Having lots of LinkedIn connections can be convenient for many people. You and your connection agreed to be connected through the platform, thus sharing some public information including your email (in most cases, you can choose not to though). This is all nice and dandy until you actually want to use all the data you have from your connections... Depending on what data you want...
Let's say you want to export all of your connections' data from LinkedIn, you can do this by following their instructions found here. It generates a CSV file containing the following information from each connection:
First Name, Last Name, Email Address, Company, Position, Connected On
So what's the issue here? Well even though it gives you a Email Address column on the csv, it doesn't really provide any of your connections' emails! I guess they used to provided it and never updated the export csv to remove that column. I also checked out their public API and found nothing related you connections emails, but I did find this StackOverflow discussion which indicated that they in fact used to provided that info, but now they do not. WTF LinkedIn? So I just decided to just scrape all of my connections' emails. I mean, I can access them manually, but it would take a shit load of time to get all of my 2000+ connection emails.
What did I need the script to do to achieve this? Well first I needed it to log in, then search the connection's name, enter it's profile page, and get the email. Simple... right?
By using LinkedIn's search input getting the emails was working until they semi-blocked my account for suspicious behavior due to too many search requests. This was about 500 connections in.
Maybe I just have to be more careful with the amount of searches between x amount of time. So I added the option to set an interval (default to 1 hour) and to set the amount of emails to search between each interval (default to 50).
LinkedIn are some sneaky bastards, they semi-blocked me again! I searched for information on this semi-blocking and found that is specifically designed to avoid automated bots to do stuff on the site. Great....
I thought that maybe the search limit only applied to general searches, so let's try clicking directly on the connection when it appears on the suggestion box that appears after typing in the connection's name.
Well, turns out the library I'm using to scrape the page (NightmareJS) did not detect that DOM element, so I couldn't do anything with it. sigh....

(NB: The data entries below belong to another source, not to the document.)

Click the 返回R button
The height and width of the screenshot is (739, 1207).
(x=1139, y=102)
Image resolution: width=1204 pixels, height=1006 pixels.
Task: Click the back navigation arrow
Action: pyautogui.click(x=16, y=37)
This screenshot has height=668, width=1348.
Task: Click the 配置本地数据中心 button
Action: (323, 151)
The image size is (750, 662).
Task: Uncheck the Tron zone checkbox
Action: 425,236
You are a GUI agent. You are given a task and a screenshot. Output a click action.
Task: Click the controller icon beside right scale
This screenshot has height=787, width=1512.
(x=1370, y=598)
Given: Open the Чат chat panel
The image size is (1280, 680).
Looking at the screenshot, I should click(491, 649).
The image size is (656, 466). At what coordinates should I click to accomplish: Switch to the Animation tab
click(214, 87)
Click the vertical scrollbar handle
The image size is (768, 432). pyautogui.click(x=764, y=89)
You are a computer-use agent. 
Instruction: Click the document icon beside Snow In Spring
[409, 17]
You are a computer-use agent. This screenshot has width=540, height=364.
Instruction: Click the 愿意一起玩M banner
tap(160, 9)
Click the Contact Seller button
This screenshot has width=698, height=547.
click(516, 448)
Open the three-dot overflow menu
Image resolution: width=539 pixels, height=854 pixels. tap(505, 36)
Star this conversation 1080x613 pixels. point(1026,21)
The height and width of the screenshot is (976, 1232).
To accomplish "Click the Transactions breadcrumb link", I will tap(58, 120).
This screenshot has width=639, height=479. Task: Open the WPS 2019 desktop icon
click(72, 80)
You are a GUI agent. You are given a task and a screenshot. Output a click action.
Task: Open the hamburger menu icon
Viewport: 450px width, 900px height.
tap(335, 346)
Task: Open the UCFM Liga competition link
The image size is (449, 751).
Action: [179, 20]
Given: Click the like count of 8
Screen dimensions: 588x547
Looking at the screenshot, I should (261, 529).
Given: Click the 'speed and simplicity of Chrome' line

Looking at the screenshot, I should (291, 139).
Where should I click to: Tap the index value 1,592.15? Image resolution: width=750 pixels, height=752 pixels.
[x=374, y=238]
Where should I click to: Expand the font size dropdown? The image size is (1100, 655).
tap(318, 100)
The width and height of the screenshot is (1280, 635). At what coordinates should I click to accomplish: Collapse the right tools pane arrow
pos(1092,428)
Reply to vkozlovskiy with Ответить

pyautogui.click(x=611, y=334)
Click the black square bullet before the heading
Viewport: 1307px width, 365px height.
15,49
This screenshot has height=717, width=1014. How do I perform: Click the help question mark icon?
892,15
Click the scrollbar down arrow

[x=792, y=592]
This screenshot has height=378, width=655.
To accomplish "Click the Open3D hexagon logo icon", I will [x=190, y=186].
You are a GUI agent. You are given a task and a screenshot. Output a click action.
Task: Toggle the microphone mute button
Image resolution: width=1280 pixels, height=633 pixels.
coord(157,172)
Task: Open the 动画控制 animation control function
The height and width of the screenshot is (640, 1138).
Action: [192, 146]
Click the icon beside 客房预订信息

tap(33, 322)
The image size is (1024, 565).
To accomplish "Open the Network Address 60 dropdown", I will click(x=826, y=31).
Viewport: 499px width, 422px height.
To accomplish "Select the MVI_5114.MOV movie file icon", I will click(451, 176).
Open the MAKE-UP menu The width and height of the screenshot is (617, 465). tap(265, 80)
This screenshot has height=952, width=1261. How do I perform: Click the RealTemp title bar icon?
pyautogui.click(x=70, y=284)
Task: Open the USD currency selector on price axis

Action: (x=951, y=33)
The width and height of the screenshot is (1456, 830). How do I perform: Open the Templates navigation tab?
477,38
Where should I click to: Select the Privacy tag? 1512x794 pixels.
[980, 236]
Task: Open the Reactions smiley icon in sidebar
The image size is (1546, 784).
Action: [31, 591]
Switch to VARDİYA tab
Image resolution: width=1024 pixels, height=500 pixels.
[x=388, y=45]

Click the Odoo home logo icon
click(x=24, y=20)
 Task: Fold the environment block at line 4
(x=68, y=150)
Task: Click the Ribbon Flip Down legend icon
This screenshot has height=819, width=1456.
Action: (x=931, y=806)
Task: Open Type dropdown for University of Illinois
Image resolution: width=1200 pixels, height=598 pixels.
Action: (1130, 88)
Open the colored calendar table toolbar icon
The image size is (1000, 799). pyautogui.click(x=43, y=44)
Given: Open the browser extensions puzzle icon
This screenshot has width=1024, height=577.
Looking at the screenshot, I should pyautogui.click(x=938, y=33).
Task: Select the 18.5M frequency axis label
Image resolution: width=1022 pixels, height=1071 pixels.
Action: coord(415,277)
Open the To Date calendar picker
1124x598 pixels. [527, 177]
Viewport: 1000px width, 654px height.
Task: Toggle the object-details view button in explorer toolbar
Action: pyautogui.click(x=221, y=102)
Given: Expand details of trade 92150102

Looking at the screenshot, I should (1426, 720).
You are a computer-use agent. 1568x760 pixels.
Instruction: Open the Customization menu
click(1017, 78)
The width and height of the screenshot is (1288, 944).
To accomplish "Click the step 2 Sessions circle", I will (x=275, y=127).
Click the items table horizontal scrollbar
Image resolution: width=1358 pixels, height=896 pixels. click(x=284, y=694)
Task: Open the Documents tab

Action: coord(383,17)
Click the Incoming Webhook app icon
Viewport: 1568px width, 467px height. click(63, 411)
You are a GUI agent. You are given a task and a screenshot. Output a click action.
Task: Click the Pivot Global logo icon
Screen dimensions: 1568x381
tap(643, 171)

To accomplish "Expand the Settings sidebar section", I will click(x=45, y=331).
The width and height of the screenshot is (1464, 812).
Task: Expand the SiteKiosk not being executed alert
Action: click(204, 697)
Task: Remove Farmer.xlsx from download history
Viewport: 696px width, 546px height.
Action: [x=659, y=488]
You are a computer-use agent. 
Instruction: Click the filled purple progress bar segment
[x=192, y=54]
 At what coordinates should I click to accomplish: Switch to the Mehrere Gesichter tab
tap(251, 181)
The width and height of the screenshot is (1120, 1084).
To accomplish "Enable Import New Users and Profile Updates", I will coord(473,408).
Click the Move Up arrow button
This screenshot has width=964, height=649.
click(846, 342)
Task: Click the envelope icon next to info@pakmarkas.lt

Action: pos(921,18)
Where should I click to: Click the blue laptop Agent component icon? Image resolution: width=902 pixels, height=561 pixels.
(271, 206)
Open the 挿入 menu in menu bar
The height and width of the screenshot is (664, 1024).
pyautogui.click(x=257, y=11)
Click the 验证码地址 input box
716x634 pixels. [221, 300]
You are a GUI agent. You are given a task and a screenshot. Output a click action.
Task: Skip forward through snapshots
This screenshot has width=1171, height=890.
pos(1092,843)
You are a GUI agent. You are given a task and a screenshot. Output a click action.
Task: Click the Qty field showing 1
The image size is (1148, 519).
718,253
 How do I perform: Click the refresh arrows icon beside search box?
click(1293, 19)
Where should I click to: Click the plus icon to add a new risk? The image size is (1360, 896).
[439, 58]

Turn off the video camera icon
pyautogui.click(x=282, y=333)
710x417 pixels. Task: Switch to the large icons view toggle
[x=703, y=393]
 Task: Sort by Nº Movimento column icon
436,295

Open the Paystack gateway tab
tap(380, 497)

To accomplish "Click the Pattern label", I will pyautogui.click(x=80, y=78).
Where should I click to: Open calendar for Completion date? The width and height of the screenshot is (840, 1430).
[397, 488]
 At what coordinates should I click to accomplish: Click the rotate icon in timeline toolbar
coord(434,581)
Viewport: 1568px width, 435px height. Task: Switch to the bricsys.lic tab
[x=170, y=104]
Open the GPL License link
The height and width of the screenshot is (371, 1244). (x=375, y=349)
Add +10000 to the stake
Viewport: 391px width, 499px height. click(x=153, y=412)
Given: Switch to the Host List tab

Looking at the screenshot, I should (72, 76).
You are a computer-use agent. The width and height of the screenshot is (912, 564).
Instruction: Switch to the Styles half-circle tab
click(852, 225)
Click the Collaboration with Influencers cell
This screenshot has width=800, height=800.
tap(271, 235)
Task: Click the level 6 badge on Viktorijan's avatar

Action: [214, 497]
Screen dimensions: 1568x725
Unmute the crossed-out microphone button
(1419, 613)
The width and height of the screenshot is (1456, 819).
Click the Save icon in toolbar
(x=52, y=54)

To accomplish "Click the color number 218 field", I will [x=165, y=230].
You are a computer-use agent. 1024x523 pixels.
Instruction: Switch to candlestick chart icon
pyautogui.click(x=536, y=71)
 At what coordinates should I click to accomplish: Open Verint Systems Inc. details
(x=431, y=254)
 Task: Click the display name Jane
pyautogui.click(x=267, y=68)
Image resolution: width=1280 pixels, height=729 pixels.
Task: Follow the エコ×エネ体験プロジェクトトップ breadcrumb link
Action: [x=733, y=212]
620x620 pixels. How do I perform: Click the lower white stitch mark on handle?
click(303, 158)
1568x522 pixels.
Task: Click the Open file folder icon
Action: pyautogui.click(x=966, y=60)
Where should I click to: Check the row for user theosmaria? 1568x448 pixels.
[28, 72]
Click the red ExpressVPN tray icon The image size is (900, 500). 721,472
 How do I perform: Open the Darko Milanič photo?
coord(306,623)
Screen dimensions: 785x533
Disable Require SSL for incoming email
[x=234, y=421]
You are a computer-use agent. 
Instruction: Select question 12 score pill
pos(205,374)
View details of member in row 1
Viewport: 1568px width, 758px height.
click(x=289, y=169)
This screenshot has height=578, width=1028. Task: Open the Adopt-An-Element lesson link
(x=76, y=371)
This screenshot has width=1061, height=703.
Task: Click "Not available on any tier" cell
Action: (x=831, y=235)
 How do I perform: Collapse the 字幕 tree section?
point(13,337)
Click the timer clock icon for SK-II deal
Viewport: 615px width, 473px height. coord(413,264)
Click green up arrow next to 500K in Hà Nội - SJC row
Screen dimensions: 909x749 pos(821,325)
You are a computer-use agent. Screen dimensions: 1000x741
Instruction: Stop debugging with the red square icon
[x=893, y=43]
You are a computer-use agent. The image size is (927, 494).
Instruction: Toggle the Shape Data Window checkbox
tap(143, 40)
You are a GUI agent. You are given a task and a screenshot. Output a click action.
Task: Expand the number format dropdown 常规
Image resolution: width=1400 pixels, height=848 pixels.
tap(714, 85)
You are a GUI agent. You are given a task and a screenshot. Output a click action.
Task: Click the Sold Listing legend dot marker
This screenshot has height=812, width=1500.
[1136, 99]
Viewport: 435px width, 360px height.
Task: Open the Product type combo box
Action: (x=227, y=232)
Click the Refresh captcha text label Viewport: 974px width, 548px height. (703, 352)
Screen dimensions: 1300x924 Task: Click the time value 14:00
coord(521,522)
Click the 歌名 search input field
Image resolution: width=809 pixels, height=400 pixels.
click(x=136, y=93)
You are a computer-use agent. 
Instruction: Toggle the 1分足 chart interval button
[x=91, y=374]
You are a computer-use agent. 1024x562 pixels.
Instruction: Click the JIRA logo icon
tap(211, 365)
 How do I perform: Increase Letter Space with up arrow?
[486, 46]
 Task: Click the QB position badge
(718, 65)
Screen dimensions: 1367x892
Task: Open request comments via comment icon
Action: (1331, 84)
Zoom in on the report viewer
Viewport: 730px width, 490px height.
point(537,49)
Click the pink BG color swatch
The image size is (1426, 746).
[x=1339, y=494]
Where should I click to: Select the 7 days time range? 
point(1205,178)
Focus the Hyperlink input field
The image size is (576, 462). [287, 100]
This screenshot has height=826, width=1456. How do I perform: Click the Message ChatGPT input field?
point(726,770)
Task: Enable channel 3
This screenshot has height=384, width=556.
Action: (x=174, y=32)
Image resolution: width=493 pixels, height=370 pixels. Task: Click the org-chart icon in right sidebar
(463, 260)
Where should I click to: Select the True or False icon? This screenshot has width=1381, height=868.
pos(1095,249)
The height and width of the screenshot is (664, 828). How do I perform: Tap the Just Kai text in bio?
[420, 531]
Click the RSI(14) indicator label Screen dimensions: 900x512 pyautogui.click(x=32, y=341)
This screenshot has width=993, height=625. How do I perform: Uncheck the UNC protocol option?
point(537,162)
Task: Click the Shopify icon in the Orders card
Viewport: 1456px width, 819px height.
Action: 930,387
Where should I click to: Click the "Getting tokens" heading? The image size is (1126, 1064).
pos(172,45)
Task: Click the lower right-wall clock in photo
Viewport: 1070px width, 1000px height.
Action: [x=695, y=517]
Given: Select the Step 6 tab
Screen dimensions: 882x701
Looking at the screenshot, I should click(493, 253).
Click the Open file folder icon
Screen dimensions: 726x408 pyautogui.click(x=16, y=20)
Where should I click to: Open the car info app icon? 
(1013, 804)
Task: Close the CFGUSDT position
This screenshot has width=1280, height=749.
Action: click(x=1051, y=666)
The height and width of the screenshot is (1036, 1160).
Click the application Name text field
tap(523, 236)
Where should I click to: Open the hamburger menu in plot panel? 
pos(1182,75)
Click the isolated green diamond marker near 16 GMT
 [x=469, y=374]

After some head scratching and some thought to just quit the little project I finally came up with another approach... Going directly to my connections section, and using the connections search input, which only searches my connections. And this finally worked with no search limit!!
After all emails are scraped I just create a
email.txt file with all the emails in there. And that was it!
I wanted to get all of my LinkedIn connections' emails. LinkedIn does not allow an option to retrieve them by exporting your connections data, so I created a web scraper to get them.
For anyone interested in checking out the script, you can access it here.
If LinkedIn updates their page and changes the class of an element used in the script it will stop working. You can check out the source code and verify if any class has changed on LinkedIn and update the script to make it work again.
Thanks for reading!